La répétition des exercices, caractéristique principale de l’entraînement sportif, induit pendant les phases de récupération des adaptations qui améliorent la capacité de réponse à l’effort de l’organisme. L’importance de ces adaptations dépend beaucoup du patrimoine génétique du sportif mais aussi des caractéristiques et de la quantité d’exercice pratiqué. Les effets néfastes surajoutés d’un dopage éventuel ne doivent bien sûr pas être occultés(1).

Bénéfices/risques de l’activité physique modérée et régulière

Un tsunami d’inactivité physique et de sédentarité submerge notre société. Ce choix de mode de vie est pour l’Organisation mondiale de la santé la première cause mondiale évitable de mortalité non transmissible(2). À l’inverse, les bénéfices sanitaires de la pratique d’une activité physique (AP) modérée et régulière sont formellement prouvés et indéniables.

L’AP est ainsi classée par la HAS comme une thérapeutique non médicamenteuse, aux effets préventifs et curatifs validés, dont la prescription est depuis cette année légalement recommandée (amendement n°AS40 code de la santé publique Art. L. 1172-1 JO RF 27/01/2016) dans toutes les maladies chroniques.

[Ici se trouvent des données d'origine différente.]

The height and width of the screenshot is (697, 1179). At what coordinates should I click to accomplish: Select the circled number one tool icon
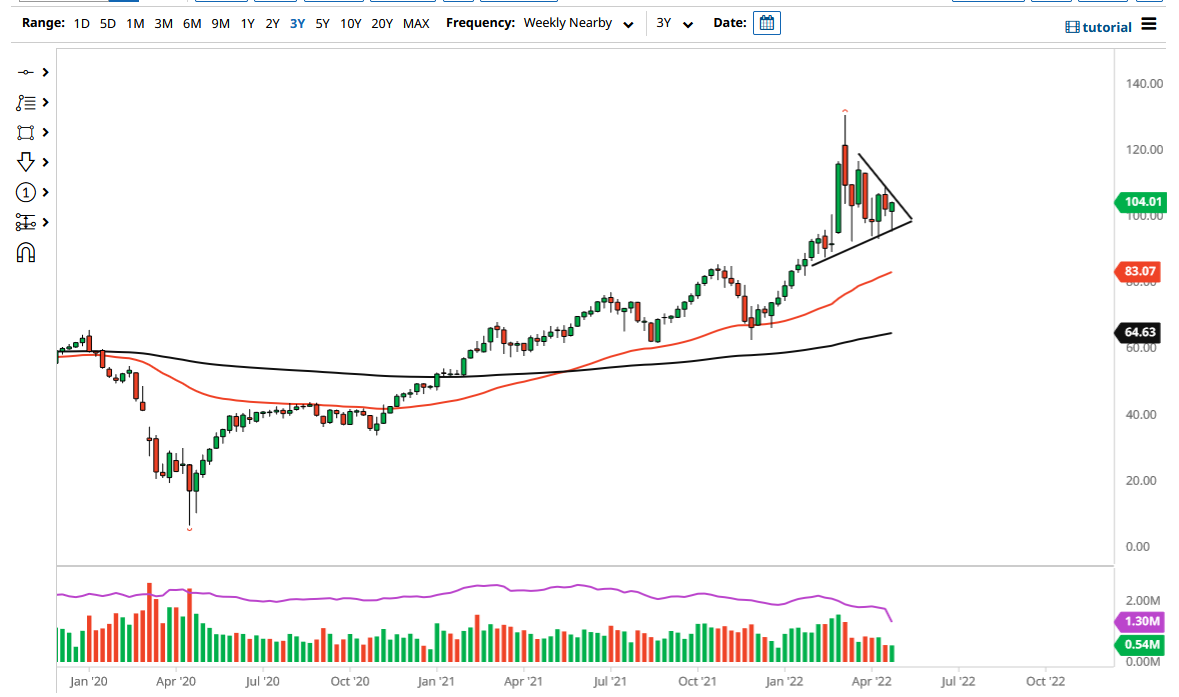click(x=26, y=192)
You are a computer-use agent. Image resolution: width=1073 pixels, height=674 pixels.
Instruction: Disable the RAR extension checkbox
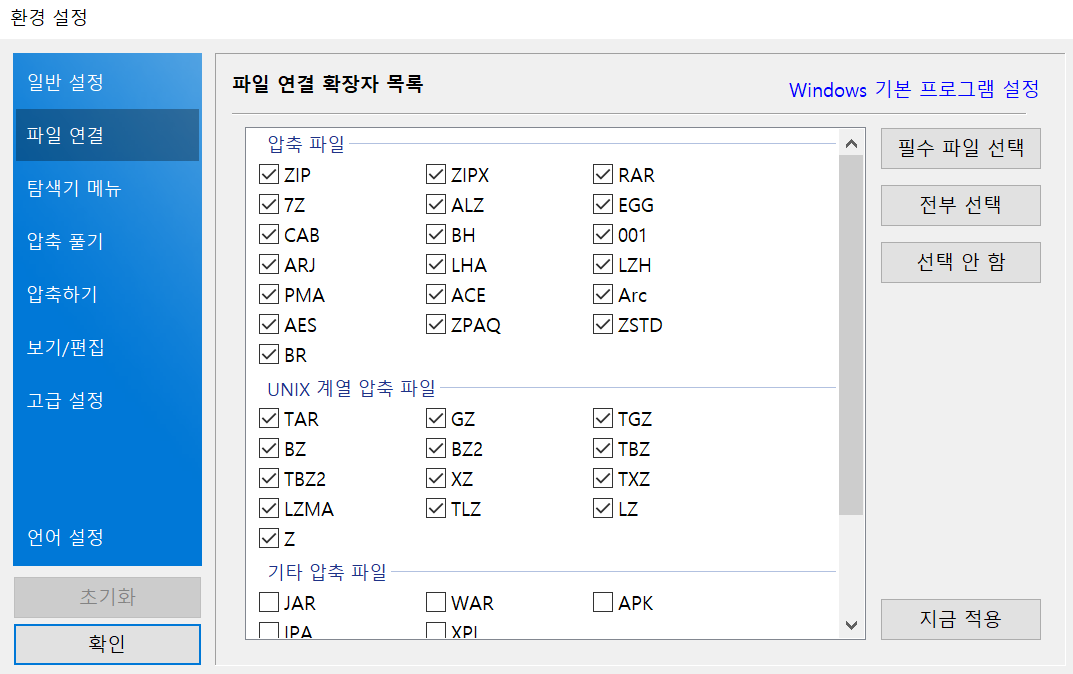(602, 174)
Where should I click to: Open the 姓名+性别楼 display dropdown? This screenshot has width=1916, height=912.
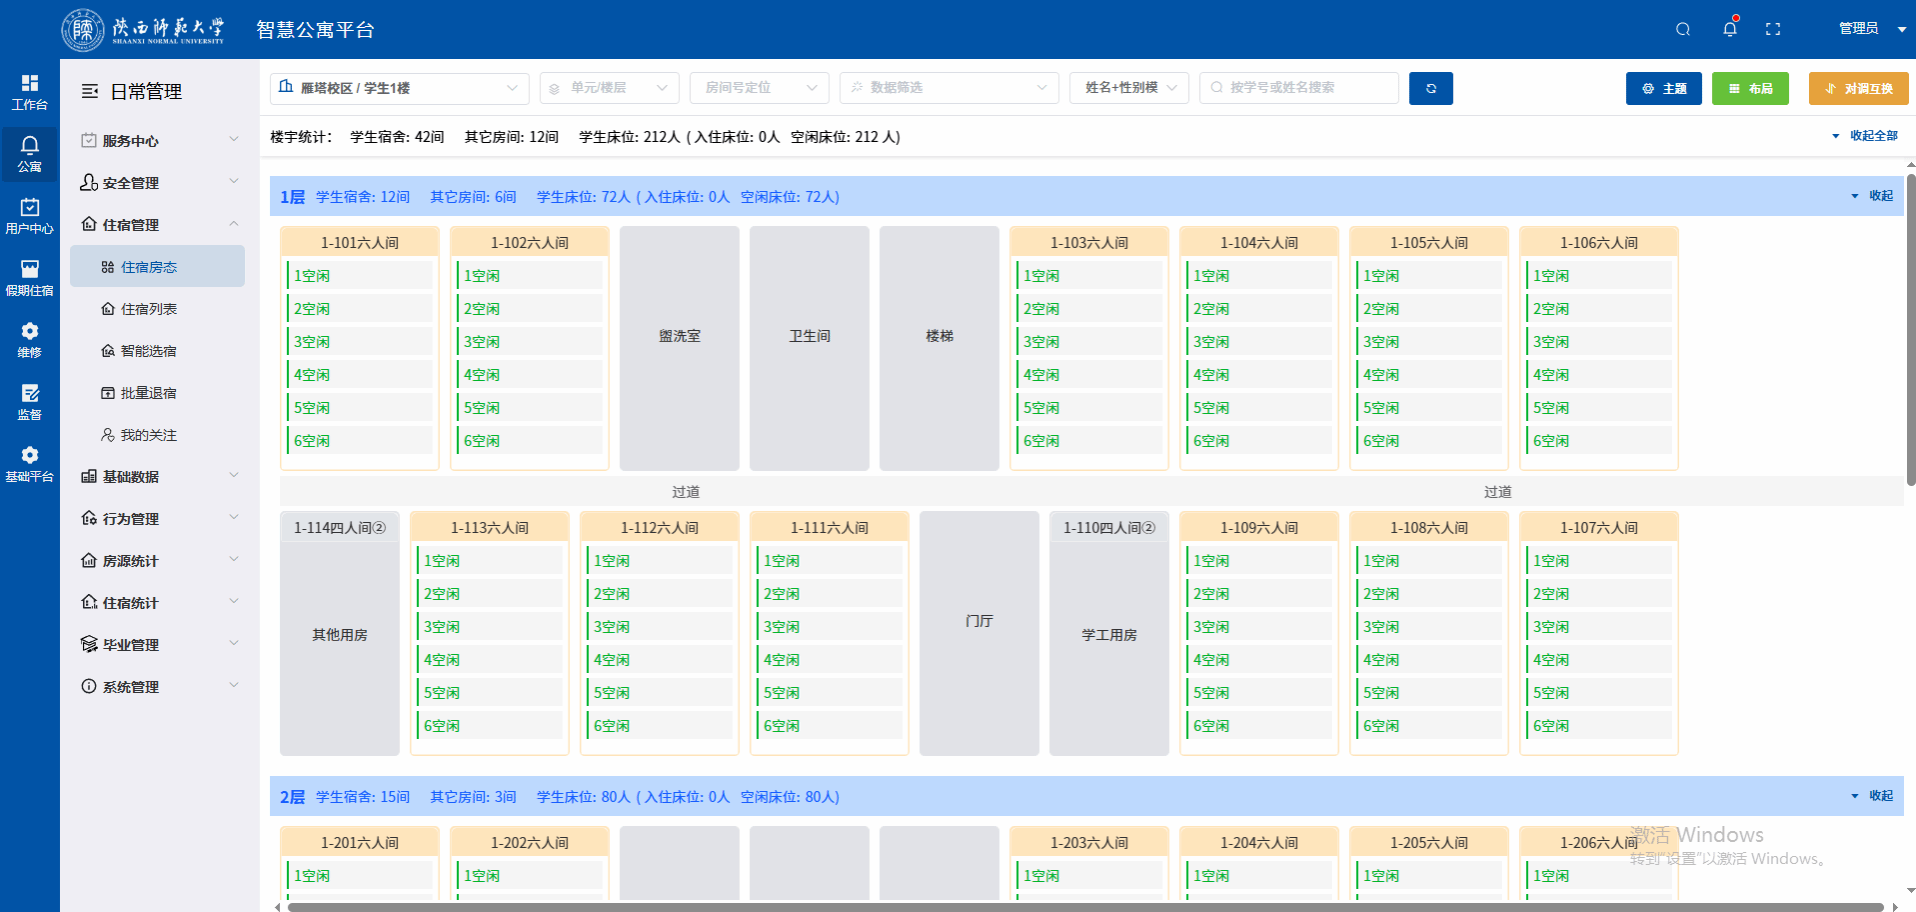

Les mécanismes intimes de cette polypill sont de mieux en mieux compris. Ainsi, le muscle squelettique actif n’agit pas seulement comme un brûleur de calories, mais surtout comme un organe endocrine qui libère de très nombreuses myokines aux actions locales et générales touchant la plupart des organes(3-5). Autre information essentielle, aucun effet délétère l’AP modérée et régulière n’a été rapporté dans les très nombreuses études qui ont prouvé son efficacité. Sa pratique doit donc toujours être recommandée et au besoin prescrite. L’efficacité de cette polypill semble dépendre de deux facteurs principaux, sa durée et son intensité (figure 1). La posologie la plus efficace reste cependant discutée(6).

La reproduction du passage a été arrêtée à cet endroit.